Evensong is a brief and intimate service, and perhaps the best one for really appreciating the ideas of holiness and peace. In that vein, tonight’s service was dedicated to Martin Luther King, whose statue stands over the main entrance, and to all those who seek to bring peace in the world. As I saw it, this was an unusually appropriate time for such a sermon; Hamas and Israel have laid down their weapons (for a while), and we have quite the coincidence of holidays in the US this week. I can only imagine what Dr. King would think of it.

***

As a footnote, we were forecast for heavy rain today, and it was indeed raining when I woke. However, as I stepped outside, it stopped, and the rest of the day was sunny.
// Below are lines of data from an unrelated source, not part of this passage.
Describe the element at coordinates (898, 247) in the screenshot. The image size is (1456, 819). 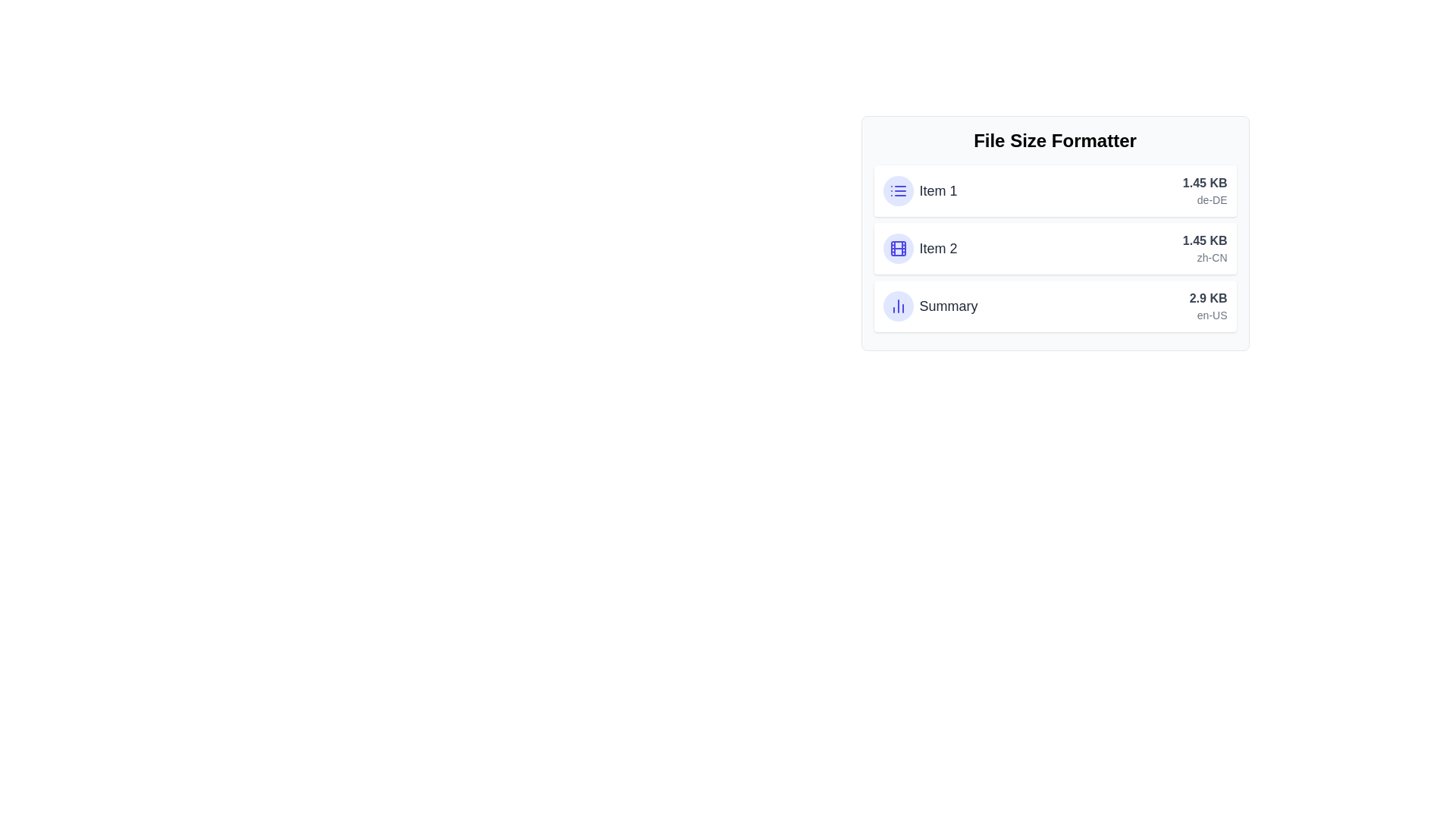
I see `the rounded square button with a light indigo background and a white circular film reel icon, positioned to the left of 'Item 2'` at that location.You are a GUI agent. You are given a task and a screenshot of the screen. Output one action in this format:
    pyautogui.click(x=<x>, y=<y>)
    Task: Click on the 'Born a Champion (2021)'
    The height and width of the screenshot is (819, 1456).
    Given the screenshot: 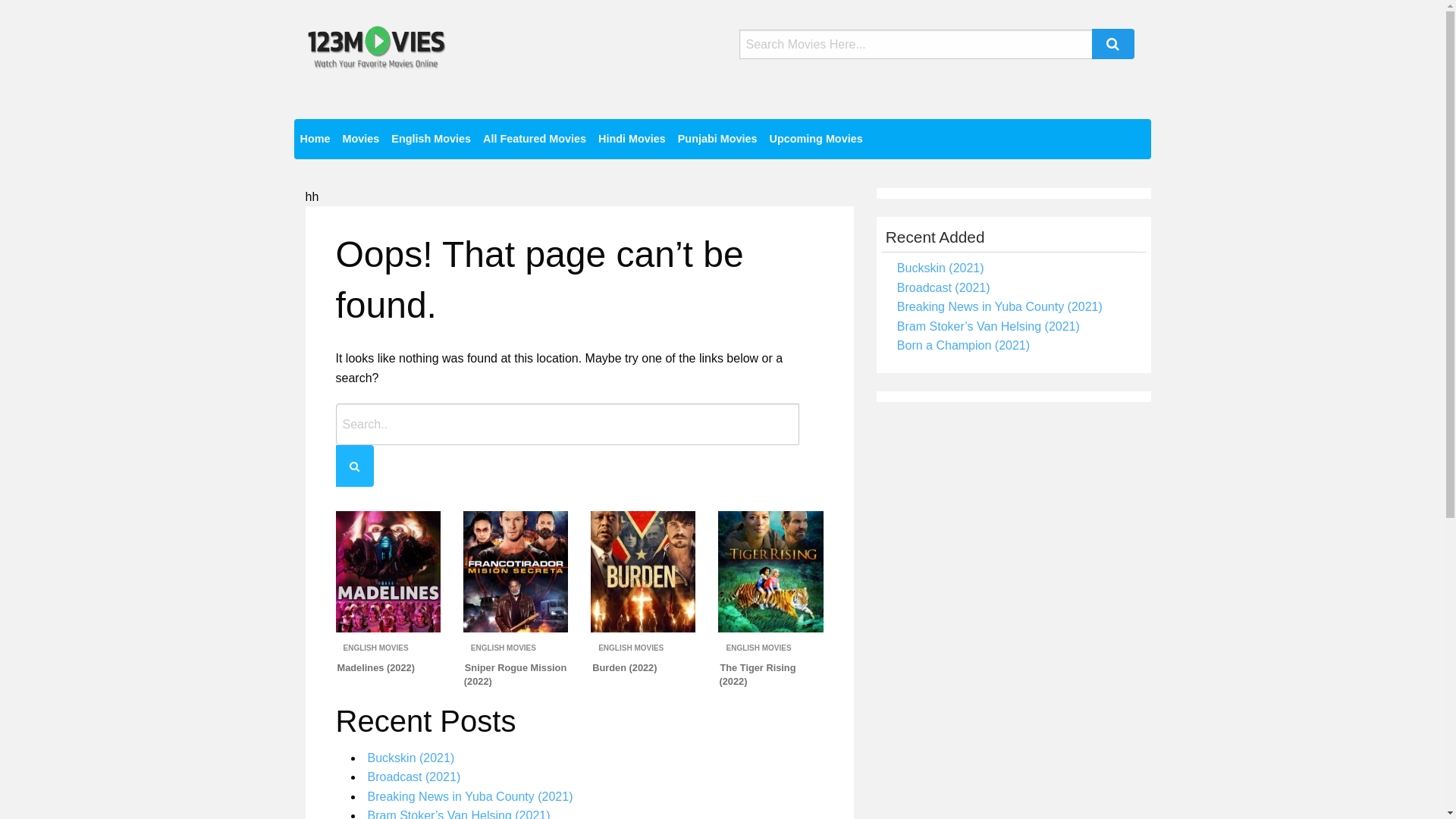 What is the action you would take?
    pyautogui.click(x=962, y=345)
    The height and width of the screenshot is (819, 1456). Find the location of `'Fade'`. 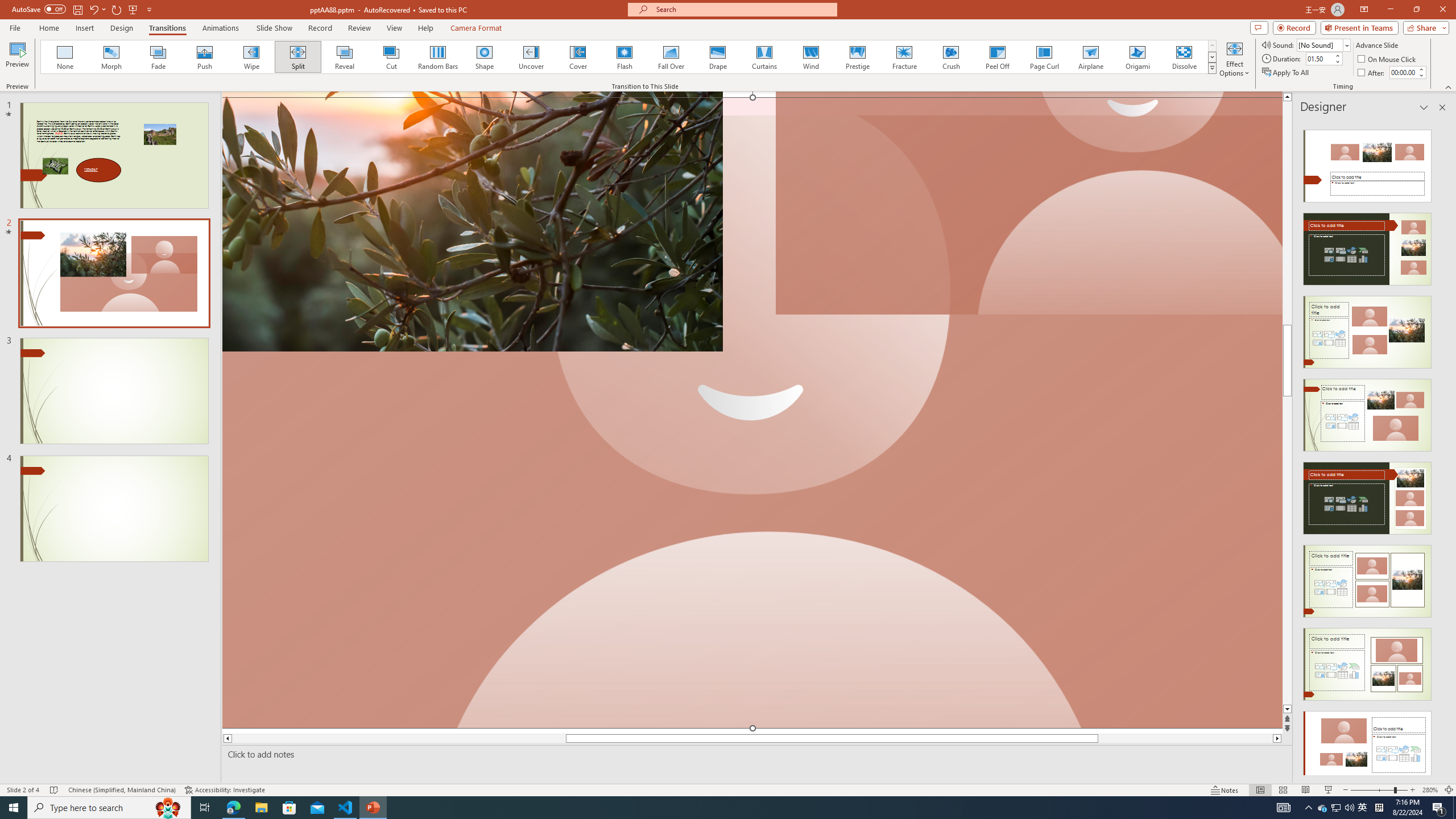

'Fade' is located at coordinates (158, 56).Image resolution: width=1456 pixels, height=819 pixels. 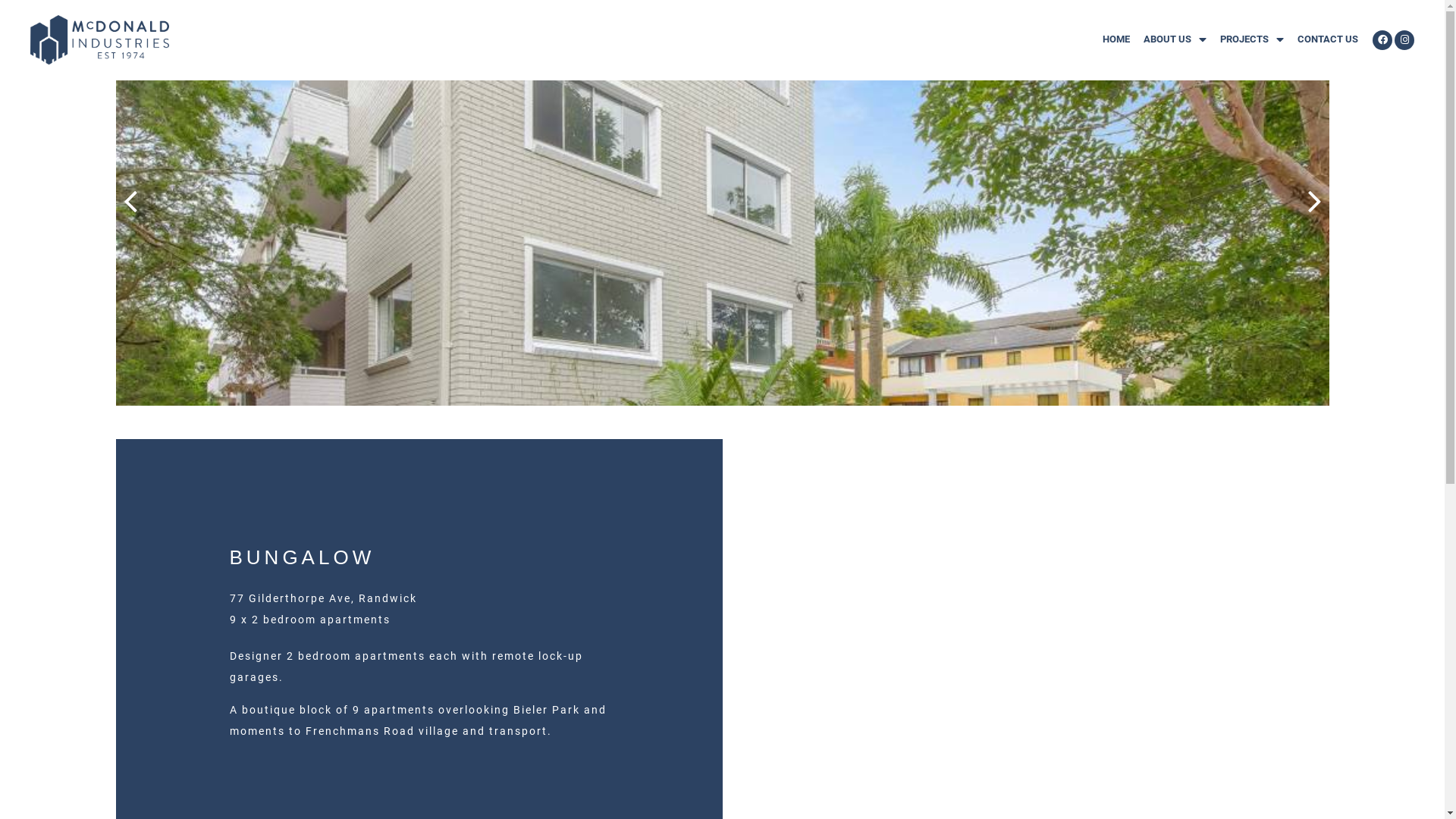 I want to click on 'HOME', so click(x=1116, y=39).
Even on my days off, I like to be up and about and doing things, so aside from exploring Brixton, I decided to experiment with my supper. Because I have very little experience cooking meat (by the time I was interested, that was already my brother’s domain), I had picked up Madhur Jaffrey’s Indian Cookery down at the Oxfam bookstore. It’s a great book, and I actually ended up reading about half of it over coffee, just getting a feel for the general methods and whatnot, so that I’d know enough to be able to ignore the recipes. I’ve been cooking turkey most nights (I’d never been able to buy turkey steaks before–can you blame me for getting a little enthusiastic?), but tonight I added a version of khichri. It’s not as dry as Jaffrey’s khili hui khichri, and the spices are a little different, as well. I really enjoyed it, and am sad that I have to wait until tomorrow night to eat the leftovers. If you’re interested:

Wash a cup of rice in several changes of water, until it stays relatively clear. Let it sit for about half an hour, then drain. Also drain a small can of peas. In a saucepan, heat about a half tablespoon of butter. When it’s hot, drop in 3 or 4 green cardamom pods, a liberal amount of garam masala, some turmeric, and a dash of nutmeg. Sauté  for a few seconds, then add the rice and peas and saute for a minute or so. Then add about 1 1/3 cups water and a few pinches of sea salt, bring to a boil, and cook covered on low heat for about 15 minutes.

Next time, I might try a similar method with sultanas and cashews. Oh, and a bit of trivia: cilantro = coriander. In the UK, you just have to specify whether you want the leaves or the seeds.

*I forgot to mention that this is meant to go along with another dish (I did turkey rogan josh). If you want to serve it by itself, you might want to use more salt and maybe some chilis.